(Stored data)
——————————
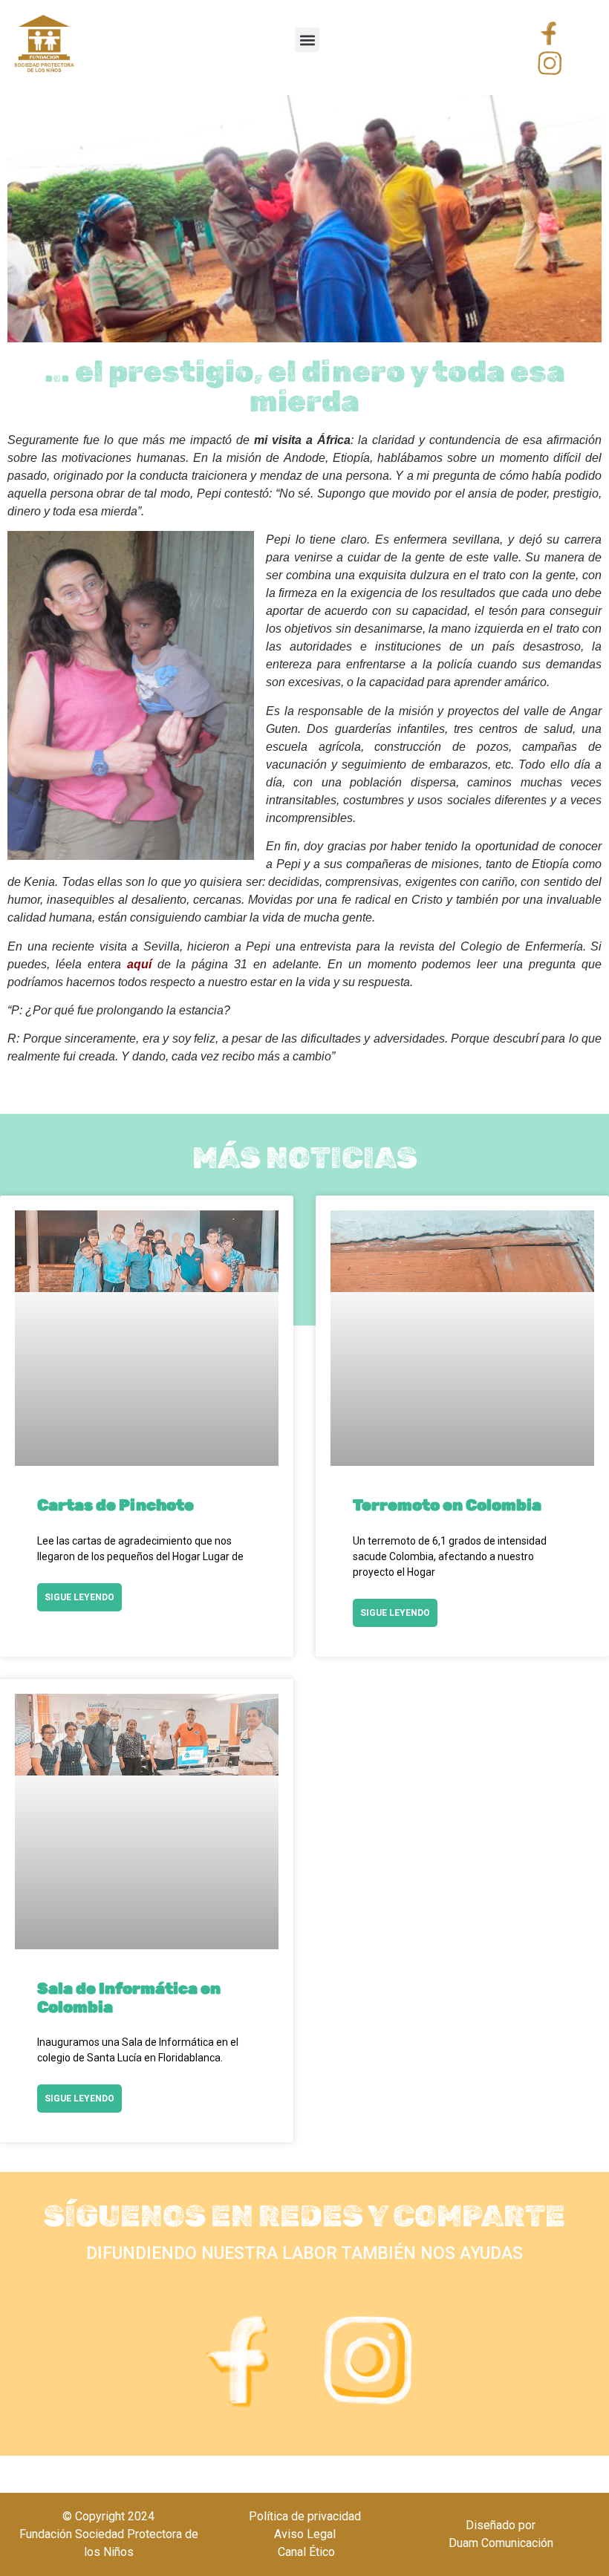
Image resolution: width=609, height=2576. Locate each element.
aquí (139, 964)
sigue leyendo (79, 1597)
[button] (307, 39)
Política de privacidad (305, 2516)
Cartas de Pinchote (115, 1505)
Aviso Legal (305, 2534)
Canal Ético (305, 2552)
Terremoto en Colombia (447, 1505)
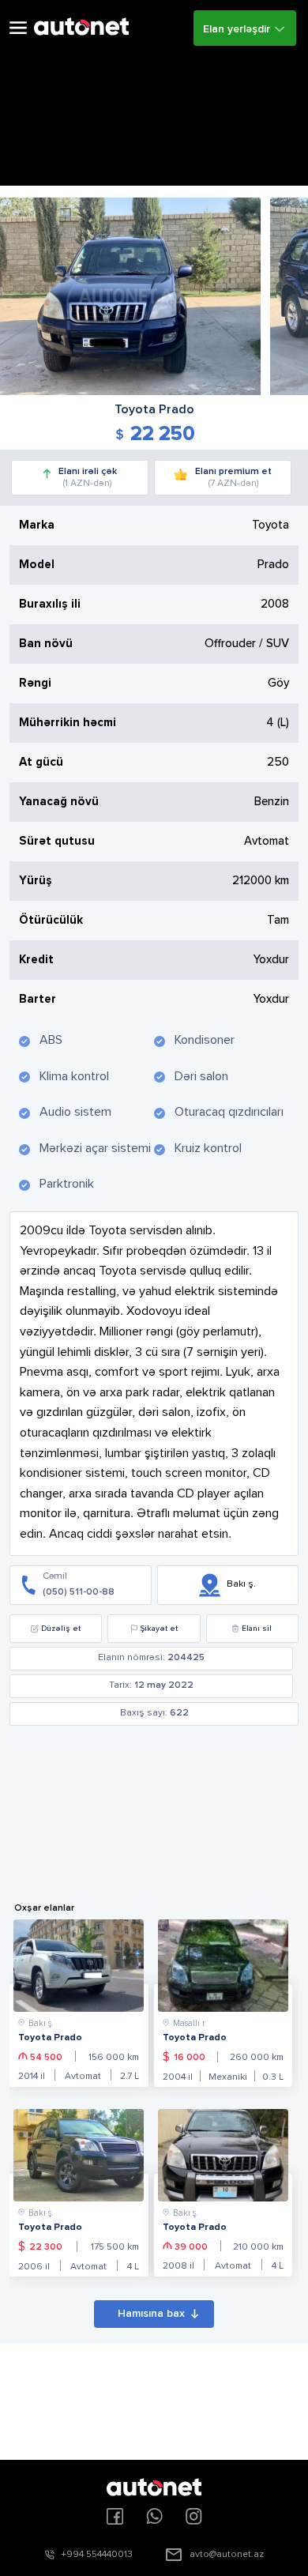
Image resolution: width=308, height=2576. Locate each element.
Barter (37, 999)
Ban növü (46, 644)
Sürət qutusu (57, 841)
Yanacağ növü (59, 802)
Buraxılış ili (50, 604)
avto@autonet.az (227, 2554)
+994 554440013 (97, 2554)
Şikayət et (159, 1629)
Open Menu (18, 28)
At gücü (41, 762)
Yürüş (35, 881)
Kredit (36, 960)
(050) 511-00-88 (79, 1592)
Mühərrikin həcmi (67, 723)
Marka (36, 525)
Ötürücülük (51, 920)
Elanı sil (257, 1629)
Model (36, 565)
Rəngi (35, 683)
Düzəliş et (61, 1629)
——————————
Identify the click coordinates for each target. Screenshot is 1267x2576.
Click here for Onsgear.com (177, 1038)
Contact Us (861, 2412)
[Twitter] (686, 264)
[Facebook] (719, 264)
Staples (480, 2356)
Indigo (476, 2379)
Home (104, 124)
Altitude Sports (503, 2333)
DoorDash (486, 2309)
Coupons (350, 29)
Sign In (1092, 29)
——————————
The task calls for all lines in the entries that hold "Locate".

Image resolution: width=609, height=2576. Locate each element.
Image resolution: width=308, height=2576. Locate each element.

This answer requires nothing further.